======== STUDY MATERIAL ========

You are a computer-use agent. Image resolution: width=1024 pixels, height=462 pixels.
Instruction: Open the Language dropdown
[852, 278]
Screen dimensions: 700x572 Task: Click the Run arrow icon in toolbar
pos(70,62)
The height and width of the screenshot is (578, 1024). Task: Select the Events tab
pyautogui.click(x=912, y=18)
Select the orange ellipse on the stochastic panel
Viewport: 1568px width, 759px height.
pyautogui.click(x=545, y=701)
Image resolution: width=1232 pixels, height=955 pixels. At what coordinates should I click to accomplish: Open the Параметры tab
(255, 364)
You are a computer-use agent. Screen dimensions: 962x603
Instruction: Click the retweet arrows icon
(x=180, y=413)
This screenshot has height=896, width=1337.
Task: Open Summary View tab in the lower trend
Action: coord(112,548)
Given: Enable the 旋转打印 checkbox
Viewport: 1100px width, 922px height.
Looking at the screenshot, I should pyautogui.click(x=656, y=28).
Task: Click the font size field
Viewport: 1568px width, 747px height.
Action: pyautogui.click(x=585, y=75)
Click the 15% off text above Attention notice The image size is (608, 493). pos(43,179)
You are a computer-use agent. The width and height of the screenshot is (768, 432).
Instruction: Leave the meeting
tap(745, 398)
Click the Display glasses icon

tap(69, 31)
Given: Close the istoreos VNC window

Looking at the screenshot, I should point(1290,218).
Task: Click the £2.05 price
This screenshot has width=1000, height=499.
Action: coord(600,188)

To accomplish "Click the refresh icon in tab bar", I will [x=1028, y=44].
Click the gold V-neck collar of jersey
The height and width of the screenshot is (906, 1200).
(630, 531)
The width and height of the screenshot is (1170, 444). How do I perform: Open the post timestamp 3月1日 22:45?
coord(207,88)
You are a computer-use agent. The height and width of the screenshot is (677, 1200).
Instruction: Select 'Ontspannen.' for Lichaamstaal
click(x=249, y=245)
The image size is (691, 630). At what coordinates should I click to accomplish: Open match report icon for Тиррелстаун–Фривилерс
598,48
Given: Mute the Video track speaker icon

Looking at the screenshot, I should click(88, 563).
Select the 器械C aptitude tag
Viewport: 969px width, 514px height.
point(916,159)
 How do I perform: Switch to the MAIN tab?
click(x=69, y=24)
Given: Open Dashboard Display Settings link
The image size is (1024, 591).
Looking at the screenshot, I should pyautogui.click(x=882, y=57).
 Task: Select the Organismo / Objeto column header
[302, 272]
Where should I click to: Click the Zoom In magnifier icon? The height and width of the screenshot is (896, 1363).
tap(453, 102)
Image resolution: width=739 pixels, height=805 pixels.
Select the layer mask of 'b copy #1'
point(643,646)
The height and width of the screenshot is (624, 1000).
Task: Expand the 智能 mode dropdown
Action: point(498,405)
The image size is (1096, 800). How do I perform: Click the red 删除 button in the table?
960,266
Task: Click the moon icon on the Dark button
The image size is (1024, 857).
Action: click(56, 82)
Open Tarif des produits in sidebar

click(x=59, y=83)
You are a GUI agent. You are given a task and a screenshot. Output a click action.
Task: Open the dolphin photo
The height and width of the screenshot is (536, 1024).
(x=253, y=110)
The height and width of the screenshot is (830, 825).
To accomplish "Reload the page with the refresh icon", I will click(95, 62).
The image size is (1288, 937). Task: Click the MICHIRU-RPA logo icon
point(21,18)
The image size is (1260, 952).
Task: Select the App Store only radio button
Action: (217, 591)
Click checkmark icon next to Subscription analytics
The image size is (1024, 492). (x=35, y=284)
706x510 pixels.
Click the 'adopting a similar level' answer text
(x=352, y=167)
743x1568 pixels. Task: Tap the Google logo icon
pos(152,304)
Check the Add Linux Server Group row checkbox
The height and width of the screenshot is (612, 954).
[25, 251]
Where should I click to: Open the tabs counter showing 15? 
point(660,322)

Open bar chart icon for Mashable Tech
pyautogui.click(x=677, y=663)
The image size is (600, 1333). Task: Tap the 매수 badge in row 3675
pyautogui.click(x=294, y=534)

========

** PROBLEM **
Find "computer" in the preceding records. Copy each line that holds it.

** TASK SOLUTION **
You are a computer-use agent. Image resolution: width=1024 pixels, height=462 pixels.
You are a computer-use agent. Screen dimensions: 962x603
You are a computer-use agent. The width and height of the screenshot is (768, 432).
You are a computer-use agent. The height and width of the screenshot is (677, 1200).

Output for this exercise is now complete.